# Tamiya 1/48 Beaufighter



## Brent Gair (Jun 26, 1999)

I figured I post this here since I'm always flapping my gums about airbrushing but most of my recent posting have been shiny, solid color models. So here's some proof that I actually know how to paint.

I really liked this kit (actually built it a couple of years ago). It's the best fitting model I've ever made. I'm a big fan of the mediterranean camo and that attracted me to the kit. Two pictures starting with:

http://groups.msn.com/Margaret6547/miscellaneous.msnw?action=ShowPhoto&PhotoID=57


----------



## John P (Sep 1, 1999)

Beauty, Brent.
Just to share, here's mine:
http://www.inpayne.com/models/beau1.html
(I Gotta reshoot those photos some day)

It is a great kit, isn't it? The entire wheel well/leg assemblies in mine are just slipped in without glue - you don't need it, it's so well Engineered.

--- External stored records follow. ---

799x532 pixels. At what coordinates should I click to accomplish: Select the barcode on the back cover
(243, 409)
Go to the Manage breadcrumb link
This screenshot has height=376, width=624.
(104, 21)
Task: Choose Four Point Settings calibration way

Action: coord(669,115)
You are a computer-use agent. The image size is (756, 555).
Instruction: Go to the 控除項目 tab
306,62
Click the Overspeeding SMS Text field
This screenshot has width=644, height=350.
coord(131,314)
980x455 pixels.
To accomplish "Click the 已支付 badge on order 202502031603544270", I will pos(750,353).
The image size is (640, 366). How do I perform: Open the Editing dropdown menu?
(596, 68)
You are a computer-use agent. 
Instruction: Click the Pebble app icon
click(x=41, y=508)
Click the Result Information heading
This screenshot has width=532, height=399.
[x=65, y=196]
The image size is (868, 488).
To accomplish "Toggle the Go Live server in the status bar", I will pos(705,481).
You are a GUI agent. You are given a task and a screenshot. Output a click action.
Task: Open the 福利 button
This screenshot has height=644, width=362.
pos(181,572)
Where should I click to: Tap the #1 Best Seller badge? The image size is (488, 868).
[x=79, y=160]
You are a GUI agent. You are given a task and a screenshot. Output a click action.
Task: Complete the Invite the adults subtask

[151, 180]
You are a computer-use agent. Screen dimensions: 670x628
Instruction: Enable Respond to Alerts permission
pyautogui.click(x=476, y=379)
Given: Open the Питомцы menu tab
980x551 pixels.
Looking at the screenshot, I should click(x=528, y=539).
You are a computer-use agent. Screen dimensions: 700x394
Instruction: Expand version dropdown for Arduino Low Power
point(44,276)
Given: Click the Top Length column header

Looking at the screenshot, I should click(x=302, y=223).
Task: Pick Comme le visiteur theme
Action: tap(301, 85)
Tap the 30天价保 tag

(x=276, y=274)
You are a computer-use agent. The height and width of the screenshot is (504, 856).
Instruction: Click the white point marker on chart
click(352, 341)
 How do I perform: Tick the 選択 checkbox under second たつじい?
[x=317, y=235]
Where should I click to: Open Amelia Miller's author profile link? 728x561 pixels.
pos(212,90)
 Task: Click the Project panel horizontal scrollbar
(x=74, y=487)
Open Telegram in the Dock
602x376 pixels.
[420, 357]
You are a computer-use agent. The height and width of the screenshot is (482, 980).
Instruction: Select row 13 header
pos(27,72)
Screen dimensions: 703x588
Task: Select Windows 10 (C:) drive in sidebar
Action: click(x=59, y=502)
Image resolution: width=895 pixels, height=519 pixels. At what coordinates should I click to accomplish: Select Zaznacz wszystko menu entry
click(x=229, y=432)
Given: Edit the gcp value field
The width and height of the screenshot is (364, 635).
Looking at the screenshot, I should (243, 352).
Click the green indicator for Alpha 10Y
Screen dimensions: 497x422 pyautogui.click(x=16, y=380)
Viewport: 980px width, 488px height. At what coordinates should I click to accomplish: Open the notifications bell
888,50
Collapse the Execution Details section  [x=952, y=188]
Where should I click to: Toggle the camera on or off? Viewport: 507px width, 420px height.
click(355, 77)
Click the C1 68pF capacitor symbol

I've seen a bunch of aftermarket resin for this kit. Maybe when I do the T-Mk-whatever version with the Big Fin, I'll put a resin cockpit in.


----------



## Brent Gair (Jun 26, 1999)

Well that certainly falls into the category of great minds thinking alike .

I remember this was the first time I used Xtracolor enamel. Weirdest stuff. A lot of people complain about the drying time. So I put on the Middlestone, and then sat the plane next to a heat vent at 80F and 25% relative humidity. That damn paint was tacky for a week!

Next, I painted the Dark Earth. It dried to the touch in about 20 minutes! Go figure.


----------



## fluke (Feb 27, 2001)

Very nice build ups gents! :thumbsup: 

What kit is that....and is it really that builder friendly?


----------



## John P (Sep 1, 1999)

fluke said:


> Very nice build ups gents!


 Thank you kind sir.



> What kit is that....


 Well, since the thread title says "Tamiya 1/48 Beaufighter..." 



> and is it really that builder friendly?


 OH yes! _Beautifully _engineered. Even someone with your skill level can handle it.


----------



## fluke (Feb 27, 2001)

I'll get you! and it will look like a bloody accident! :tongue: 

Hey it was late and I was hight on a *COUNT CHOCULA * buzz! 

( Safeway here sales it year around ! and it was 2.00 bucks a box! couldn't help myself ....If I don't the kids will have it all gone by the time I get my butt outta bed! )


----------